O rótulo provocativo de “Dama do Tráfico” conferido por O Estado de S. Paulo tornou-se a peça central de uma estratégia da extrema-direita para disseminar conteúdo e fornecer justificativas para as investidas do bolsonarismo em suas escolhas de alvos políticos. Em meio a esse cenário, Luciane Barbosa, esposa de um líder criminoso no Amazonas e defensora dos direitos dos detentos por meio de uma ONG, emergiu nos holofotes após seus encontros em Brasília com autoridades do Ministério da Justiça e dos Direitos Humanos.
O desencadeamento dessa crise começou com a peculiar alcunha atribuída por O Estado de S. Paulo. O termo “Dama do Tráfico” parece ser uma novidade mesmo nas páginas policiais da região amazônica. No entanto, para o Brasil, Luciane foi apresentada com o rótulo perfeito para amplificar a relevância do caso.
A revelação recente de que sua viagem a Brasília foi financiada com recursos do Ministério de Direitos Humanos desencadeou uma série de reações. Sílvio Almeida, titular da pasta, passou a ser alvo da furiosa retórica bolsonarista, que anteriormente estava concentrada no Ministro da Justiça, Flávio Dino. Ambos enfrentam agora pedidos de impeachment.
O cerne da questão reside na dicotomia entre a essência proclamada pelos bolsonaristas – defesa da ordem e combate ao crime organizado – e a realidade obscura de sua afinidade com práticas criminosas. Sua suposta “defesa da ordem” revela-se como a defesa velada de ações como limpeza étnica, encarceramento em massa, execuções sumárias e tortura.
Num primeiro olhar, o episódio parece oferecer uma oportunidade para associar o governo Lula ao crime organizado, difamar os direitos humanos e consolidar uma postura mais rígida no tratamento de criminosos.

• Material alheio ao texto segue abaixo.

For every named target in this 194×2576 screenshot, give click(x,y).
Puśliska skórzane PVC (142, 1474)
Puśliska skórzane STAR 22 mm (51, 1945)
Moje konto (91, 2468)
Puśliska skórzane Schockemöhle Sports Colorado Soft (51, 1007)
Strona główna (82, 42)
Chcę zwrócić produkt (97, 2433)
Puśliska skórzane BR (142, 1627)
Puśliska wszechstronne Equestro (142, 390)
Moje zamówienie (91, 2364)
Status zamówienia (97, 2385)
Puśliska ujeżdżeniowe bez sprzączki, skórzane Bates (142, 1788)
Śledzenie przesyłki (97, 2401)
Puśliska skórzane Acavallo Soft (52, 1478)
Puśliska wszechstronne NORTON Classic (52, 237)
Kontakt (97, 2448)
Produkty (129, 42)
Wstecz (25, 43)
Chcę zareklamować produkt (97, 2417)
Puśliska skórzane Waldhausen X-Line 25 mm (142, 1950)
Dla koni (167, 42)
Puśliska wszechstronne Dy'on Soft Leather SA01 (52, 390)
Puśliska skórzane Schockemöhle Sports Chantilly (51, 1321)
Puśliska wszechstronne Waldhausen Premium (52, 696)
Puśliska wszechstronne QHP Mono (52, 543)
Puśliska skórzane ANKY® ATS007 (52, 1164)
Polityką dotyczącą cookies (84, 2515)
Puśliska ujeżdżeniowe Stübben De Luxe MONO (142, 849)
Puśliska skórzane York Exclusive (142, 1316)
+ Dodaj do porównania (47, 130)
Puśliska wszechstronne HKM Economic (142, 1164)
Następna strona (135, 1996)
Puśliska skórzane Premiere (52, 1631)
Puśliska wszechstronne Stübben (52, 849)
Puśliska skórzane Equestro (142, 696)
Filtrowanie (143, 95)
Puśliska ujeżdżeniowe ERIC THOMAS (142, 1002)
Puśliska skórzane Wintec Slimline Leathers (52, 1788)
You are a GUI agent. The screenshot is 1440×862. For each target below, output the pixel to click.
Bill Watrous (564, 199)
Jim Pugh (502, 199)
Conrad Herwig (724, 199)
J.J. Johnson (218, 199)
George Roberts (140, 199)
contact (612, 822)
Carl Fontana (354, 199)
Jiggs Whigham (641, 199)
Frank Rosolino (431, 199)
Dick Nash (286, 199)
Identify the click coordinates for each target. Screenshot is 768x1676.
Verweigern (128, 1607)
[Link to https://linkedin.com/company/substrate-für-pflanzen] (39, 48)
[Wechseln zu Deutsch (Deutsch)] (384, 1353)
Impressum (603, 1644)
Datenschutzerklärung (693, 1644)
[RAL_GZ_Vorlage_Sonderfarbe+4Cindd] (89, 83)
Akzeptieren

Entretanto, detalhes e a memória recente desmentem essa narrativa.
Em 2019, o ex-vice-presidente Hamilton Mourão, figura destacada do bolsonarismo, recebeu no Palácio do Planalto o megatraficante Milton Constantino da Silva, conhecido como “Pablo Escobar Brasileiro”. Constantino foi posteriormente preso na operação Enterprise, acusado de tráfico internacional de drogas. O encontro foi supostamente sobre o “fortalecimento do patriotismo”, e apesar da repercussão, Mourão não enfrentou constrangimentos.
Esse episódio, evidentemente, escapa à memória seletiva dos bolsonaristas que agora criticam Dino e Almeida, assim como ignoram a relação íntima do clã Bolsonaro com as milícias do Rio de Janeiro e os recentes escândalos envolvendo transporte de drogas em aeronaves da FAB.
No caso de Lidiane, ela representa a sociedade civil no Comitê de Prevenção e Combate à Tortura no Amazonas. O financiamento de sua viagem visa a participação de membros desses comitês em eventos pertinentes às suas áreas de atuação. Não cabe ao governo federal investigar o passado dos membros desses comitês, tampouco escolher quem pode ou não participar desses eventos.
A controvérsia em torno da “dama do crime”, aparentemente natural, serve como uma cortina de fumaça para questões mais profundas. Ela alimenta a direita raivosa anti-direitos humanos e busca constranger um governo que se fundamenta em ideias iluministas, não medievais.